EXERCISE – Output only the lines below that start at the line containing "960x720 pixels. How" and end at the line containing "has width=1080, height=410.", with both ends kept.

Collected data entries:
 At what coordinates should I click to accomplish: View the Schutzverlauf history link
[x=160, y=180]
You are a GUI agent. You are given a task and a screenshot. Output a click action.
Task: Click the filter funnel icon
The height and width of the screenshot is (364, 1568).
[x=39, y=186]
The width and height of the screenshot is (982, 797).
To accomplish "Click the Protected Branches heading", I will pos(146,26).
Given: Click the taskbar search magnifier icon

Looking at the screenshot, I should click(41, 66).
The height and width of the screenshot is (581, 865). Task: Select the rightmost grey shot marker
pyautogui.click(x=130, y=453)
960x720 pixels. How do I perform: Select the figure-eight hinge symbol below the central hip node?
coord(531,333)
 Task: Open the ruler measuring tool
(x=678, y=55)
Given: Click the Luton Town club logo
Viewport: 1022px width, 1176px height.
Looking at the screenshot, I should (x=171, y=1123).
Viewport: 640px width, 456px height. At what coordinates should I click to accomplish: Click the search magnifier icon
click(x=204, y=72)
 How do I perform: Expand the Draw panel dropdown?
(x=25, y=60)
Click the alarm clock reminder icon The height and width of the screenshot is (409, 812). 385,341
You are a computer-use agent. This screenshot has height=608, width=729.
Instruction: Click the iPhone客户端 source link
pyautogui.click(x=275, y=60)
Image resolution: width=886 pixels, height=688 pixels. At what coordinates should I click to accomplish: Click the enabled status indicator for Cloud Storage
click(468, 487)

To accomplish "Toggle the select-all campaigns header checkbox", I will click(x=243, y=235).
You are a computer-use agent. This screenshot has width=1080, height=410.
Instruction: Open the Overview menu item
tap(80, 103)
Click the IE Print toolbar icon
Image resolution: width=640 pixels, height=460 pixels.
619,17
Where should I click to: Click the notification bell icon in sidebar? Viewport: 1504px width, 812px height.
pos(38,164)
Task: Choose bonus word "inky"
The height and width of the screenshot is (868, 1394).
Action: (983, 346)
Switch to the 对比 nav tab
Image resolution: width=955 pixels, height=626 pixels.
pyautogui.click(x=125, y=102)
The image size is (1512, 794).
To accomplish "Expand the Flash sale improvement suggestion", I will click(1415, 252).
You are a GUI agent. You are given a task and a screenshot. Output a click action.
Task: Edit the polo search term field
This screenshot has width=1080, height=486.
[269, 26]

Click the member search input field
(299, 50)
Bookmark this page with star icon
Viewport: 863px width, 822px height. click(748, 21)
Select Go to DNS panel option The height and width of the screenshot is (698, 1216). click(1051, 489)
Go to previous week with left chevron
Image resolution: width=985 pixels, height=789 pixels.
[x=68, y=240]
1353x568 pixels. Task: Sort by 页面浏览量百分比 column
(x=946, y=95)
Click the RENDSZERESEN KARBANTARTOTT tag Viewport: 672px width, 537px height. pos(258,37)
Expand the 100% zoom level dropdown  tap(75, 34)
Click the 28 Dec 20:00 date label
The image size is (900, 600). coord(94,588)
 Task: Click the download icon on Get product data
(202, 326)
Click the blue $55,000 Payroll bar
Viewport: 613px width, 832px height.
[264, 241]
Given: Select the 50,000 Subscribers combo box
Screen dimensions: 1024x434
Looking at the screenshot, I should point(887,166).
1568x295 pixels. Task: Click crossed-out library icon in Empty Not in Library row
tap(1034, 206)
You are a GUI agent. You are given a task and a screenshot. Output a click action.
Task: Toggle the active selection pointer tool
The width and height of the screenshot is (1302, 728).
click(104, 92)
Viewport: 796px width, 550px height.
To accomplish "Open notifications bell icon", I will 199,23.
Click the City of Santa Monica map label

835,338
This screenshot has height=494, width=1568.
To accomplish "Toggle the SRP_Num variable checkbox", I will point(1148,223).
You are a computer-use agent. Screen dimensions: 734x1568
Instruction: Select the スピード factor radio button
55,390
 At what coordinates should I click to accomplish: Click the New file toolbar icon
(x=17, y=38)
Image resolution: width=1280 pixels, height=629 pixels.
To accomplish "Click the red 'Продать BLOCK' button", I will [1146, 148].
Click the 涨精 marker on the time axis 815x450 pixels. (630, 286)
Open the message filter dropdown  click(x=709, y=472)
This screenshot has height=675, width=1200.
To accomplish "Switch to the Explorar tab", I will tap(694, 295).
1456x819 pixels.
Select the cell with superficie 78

ANSWER SPACE –
960x720 pixels. How do I perform: Select the figure-eight hinge symbol below the central hip node?
coord(531,333)
 Task: Open the ruler measuring tool
(x=678, y=55)
Given: Click the Luton Town club logo
Viewport: 1022px width, 1176px height.
Looking at the screenshot, I should (x=171, y=1123).
Viewport: 640px width, 456px height. At what coordinates should I click to accomplish: Click the search magnifier icon
click(x=204, y=72)
 How do I perform: Expand the Draw panel dropdown?
(x=25, y=60)
Click the alarm clock reminder icon The height and width of the screenshot is (409, 812). 385,341
You are a computer-use agent. This screenshot has height=608, width=729.
Instruction: Click the iPhone客户端 source link
pyautogui.click(x=275, y=60)
Image resolution: width=886 pixels, height=688 pixels. At what coordinates should I click to accomplish: Click the enabled status indicator for Cloud Storage
click(468, 487)

To accomplish "Toggle the select-all campaigns header checkbox", I will click(x=243, y=235).
You are a computer-use agent. This screenshot has width=1080, height=410.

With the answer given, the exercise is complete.